Monday, October 7, 2024

Almost 90% want past presidents to be investigated—along with López Obrador

Almost nine in 10 Mexicans want former presidents to be investigated for crimes they may have committed while in office, while more than seven in 10 believe President López Obrador should also face a criminal probe, a new poll indicates.

Nine days before Mexicans will have the opportunity to participate in an August 1 national referendum over whether the country’s five most recent ex-presidents and other former officials should be investigated for corruption, the newspaper El Universal published results of a survey of 1,000 citizens.

More than six in 10 said that participating in the referendum – which López Obrador proposed – was either very important (43.4%) or somewhat important (21.6%) to them, while about one-third said it was of little importance (13.5%) or no importance at all (20.9%).

Among the 1,000 respondents, 89.2% said they want former presidents to be investigated and brought to trial. The percentages were remarkably similar for each of the past five presidents.

Almost 91% of respondents said that Carlos Salinas de Gortari (1988-94), widely considered one of Mexico’s most corrupt presidents, should be investigated and tried. A slightly lower 89.8% said the same about Enrique Peña Nieto (2012-18), whose administration was plagued with corruption scandals including the Master Fraud embezzlement scheme that Peña allegedly knew about but did nothing to stop it.

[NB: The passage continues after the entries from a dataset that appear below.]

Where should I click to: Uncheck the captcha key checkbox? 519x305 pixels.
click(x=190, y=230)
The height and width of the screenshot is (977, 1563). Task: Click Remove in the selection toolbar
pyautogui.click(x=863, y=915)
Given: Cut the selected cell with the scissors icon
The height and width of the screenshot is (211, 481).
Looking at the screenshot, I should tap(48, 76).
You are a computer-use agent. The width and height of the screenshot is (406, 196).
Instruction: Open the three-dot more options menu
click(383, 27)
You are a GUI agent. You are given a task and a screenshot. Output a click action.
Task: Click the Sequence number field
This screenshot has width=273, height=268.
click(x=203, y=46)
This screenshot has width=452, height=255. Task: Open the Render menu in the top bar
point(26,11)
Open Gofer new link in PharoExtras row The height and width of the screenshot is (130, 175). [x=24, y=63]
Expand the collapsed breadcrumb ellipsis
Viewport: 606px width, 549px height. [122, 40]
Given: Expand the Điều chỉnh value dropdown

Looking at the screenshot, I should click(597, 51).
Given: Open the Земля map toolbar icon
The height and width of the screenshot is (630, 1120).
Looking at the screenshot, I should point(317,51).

The percentage for Felipe Calderón (2006-12) was 89.2%, while 88% of respondents said that Vicente Fox (2000-06) should be investigated and 87% said the same about Ernesto Zedillo (1994-2000).

A considerably lower but still significant 72.4% of respondents believe that López Obrador should be investigated as well. AMLO, as the president is commonly known, and sitting lawmakers no longer have immunity from prosecution, known as the fuero, after the Congress eliminated the protection in 2019.

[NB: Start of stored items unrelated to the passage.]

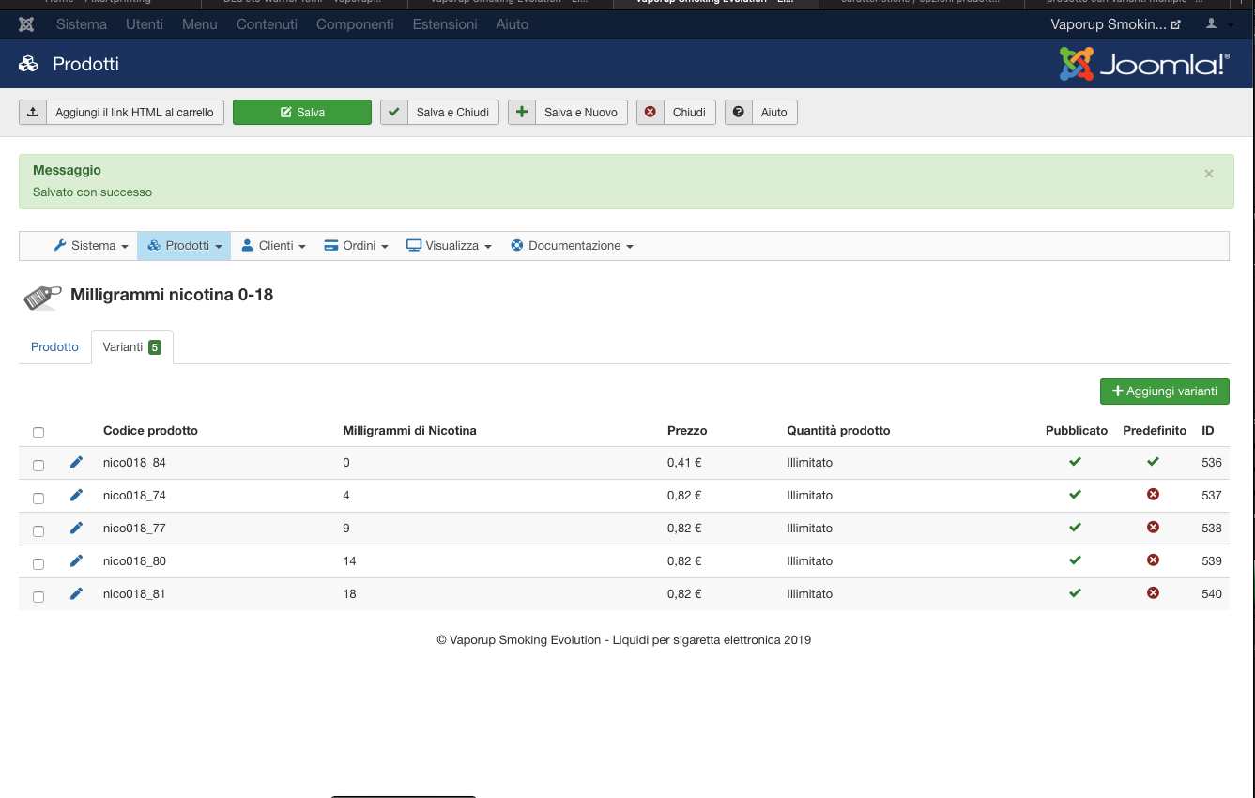Switch to the Prodotto tab
Screen dimensions: 1255x798
click(x=54, y=347)
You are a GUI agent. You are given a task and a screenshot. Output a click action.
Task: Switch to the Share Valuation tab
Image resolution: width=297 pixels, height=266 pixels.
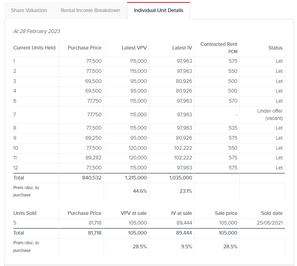(29, 10)
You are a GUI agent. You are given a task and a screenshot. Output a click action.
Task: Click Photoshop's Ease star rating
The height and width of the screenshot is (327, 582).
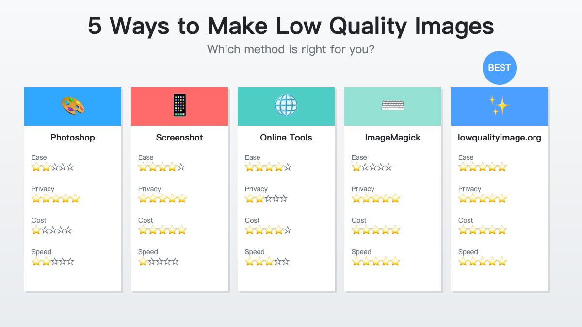53,167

Former presidents and other ex-officials don’t have immunity either, meaning they can be investigated and prosecuted like any other private citizen. In that context, Calderón has characterized the upcoming referendum as a pointless exercise.

“If he [López Obrador] has well-founded proof against me, he should go to the attorney general today and present it without the need for a consultation. But if he doesn’t have proof or specific accusations, … he should stop harassing me and respect my rights like any other citizen,” he said late last year.

Very high percentages of poll respondents also said that governors and ex-governors, senators, deputies, mayors and judges should be investigated for crimes they may have committed.

Asked whether holding a 528-million-peso (US $26.4 million) referendum is necessary given that past presidents and officials are not protected by the fuero, 59% of respondents said it isn’t while 38.5% said it is.

Asked whether they understood the convoluted referendum question – Are you in agreement or not that appropriate actions in accordance with the constitutional and legal framework be carried out in order to undertake actions of clarification of political decisions taken in the past by political actors, aimed at guaranteeing justice and the rights of the possible victims? – 70.9% of respondents said they did while 28.6% said they did not.

The number who said they did understand was down 9.6% compared to an El Universal poll conducted last October.

The referendum will have binding force if 40% of eligible voters participate and a majority supports it. But whether the 40% threshold will be achieved is unclear as opposition parties are boycotting the vote.

López Obrador has also indicated that he won’t vote, claiming that he prefers to look forward rather than dwell on the past – even though he frequently rails against his predecessors in his lengthy morning press conferences.